Reputation: 99
I'm currently developping a software which uses images. The soft loads them from the HD and uses them but it doesn't modify them.
Consequently, I have some Images instanciated into the RAM. In a particular case, I have to write those pictures on the hard drive (but in a different directory than their original location).
Actually, I do not know what is the most efficient way to do this. Is it faster to copy a file from one folder to another one (with Files.copy()
) or should I write my RAM-loaded pictures into a new file (using a BufferedWriter
for exemple)?
In my opinion, writing a new file from loaded pictures could be faster because it doesn't have to read a file on the HD. However, I'm not sure about it and I don't know what is the real process behind Files.copy()
.
Can anyone help me?
Thanks.
Upvotes: 2
Views: 689
Reputation: 46432
I'd bet that copying is usually faster.
If you're lucky, the image is buffered by the OS and you don't really access the disk for reading it, so the advantage of writing from memory vanishes.
Any sane image format (and I don't mean BMP) is compressed and an image in memory is not (you want to work with it, right?). And compression is a rather slow operation.
That all said, only a measurement can tell you for sure.
I used a JPG for my benchmark, as it's a computationally expensive format.

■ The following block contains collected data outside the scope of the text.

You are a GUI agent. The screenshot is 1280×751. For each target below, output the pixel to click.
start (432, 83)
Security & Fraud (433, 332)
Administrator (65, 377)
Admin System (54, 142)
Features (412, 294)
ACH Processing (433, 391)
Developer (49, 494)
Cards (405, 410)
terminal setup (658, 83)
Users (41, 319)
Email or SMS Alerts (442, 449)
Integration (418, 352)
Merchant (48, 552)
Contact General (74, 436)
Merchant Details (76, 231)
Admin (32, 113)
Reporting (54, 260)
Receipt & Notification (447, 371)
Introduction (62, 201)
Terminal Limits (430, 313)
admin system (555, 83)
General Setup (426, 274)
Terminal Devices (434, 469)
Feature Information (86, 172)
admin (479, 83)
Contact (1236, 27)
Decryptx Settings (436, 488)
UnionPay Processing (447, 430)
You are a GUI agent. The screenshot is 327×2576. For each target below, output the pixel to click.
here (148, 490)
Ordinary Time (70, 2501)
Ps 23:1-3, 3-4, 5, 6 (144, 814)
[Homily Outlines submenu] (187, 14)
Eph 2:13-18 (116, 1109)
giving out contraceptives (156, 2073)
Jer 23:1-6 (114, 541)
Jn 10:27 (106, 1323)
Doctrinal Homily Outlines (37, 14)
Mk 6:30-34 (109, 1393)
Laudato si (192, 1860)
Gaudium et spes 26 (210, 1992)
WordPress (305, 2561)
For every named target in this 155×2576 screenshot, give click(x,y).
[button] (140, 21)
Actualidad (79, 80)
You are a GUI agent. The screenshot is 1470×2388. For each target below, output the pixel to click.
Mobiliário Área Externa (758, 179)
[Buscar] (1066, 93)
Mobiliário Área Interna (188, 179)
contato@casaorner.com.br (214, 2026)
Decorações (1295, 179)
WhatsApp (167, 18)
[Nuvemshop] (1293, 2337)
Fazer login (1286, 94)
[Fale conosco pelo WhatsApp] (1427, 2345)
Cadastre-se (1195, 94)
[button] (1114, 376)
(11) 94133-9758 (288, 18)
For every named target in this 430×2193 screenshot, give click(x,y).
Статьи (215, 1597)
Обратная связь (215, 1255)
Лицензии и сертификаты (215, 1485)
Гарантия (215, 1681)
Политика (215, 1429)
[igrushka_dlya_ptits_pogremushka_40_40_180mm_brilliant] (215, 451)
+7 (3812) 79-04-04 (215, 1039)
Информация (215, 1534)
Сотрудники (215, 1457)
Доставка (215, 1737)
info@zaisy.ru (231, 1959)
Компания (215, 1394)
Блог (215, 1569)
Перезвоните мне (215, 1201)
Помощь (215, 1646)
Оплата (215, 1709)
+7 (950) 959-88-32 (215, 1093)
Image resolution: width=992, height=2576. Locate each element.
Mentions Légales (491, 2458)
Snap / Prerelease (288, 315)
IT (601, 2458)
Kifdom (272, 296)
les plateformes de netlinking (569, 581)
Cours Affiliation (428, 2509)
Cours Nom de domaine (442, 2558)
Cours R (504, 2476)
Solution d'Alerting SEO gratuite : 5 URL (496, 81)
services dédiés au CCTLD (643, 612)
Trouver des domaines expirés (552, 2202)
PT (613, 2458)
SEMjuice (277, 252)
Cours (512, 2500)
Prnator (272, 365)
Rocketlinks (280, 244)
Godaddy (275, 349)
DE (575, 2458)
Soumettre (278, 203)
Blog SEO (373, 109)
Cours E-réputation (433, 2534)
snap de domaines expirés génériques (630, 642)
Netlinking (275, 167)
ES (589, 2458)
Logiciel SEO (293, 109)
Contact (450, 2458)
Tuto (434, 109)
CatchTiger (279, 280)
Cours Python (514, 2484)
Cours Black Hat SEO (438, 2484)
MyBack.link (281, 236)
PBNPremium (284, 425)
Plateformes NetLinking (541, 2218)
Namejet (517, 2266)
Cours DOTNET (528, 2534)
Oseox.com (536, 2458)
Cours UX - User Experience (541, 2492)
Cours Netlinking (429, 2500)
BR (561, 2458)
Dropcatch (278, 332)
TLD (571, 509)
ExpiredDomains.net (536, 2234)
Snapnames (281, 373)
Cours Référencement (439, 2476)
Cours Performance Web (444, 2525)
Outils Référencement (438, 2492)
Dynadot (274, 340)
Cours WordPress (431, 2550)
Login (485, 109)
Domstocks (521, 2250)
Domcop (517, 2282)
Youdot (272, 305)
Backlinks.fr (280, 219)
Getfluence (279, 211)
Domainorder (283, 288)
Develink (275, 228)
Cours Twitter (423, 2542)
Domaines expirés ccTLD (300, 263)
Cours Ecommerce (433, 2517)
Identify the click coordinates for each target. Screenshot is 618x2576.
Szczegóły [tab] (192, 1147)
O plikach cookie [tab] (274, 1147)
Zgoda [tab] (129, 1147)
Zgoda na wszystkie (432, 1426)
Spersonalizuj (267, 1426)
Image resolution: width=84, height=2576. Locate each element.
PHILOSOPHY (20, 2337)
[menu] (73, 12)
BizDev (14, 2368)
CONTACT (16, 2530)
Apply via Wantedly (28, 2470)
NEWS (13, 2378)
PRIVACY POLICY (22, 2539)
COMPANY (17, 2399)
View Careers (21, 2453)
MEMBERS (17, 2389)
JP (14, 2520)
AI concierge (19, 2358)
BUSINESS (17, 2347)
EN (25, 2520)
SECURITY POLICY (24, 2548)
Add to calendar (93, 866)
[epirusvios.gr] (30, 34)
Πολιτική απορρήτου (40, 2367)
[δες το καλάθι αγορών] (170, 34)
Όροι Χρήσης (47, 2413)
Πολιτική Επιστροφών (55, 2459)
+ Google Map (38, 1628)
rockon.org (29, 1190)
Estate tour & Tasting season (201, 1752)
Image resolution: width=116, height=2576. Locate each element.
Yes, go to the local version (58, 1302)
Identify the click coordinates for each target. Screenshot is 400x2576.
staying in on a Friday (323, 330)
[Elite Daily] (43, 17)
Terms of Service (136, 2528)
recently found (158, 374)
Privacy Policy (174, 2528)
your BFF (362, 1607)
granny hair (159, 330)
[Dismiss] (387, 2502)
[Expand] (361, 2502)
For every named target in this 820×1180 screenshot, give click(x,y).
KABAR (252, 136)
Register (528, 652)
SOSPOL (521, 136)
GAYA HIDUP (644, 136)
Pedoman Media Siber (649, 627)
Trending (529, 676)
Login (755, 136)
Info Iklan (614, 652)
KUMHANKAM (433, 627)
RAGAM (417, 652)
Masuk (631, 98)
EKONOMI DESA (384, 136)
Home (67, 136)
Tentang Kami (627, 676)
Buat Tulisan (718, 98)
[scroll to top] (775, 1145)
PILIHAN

private void go() throws Exception {
final BufferedImage image = ImageIO.read(src);
for (int i=0; i<100; ++i) {
write(image);
copy();
}
}
private void write(BufferedImage image) throws Exception {
final long start = System.nanoTime();
ImageIO.write(image, "jpg", dst);
final long end = System.nanoTime();
System.out.format("write %15.6f\n", 1e-9 * (end-start));
}
private void copy() throws Exception {
final long start = System.nanoTime();
Files.copy(src.toPath(), dst.toPath(), StandardCopyOption.REPLACE_EXISTING);
final long end = System.nanoTime();
System.out.format("copy %15.6f\n", 1e-9 * (end-start));
}
The results are as follows
write 0.200160
copy 0.001850
write 0.200056
copy 0.001886
So copying wins by two order of magnitude. Whoever claims that using JPG is unfair should do their own tests.
Upvotes: 2
Reputation: 456
It is faster to store the RAM loaded Image to the file system because you don't have to read it again from the filesystem.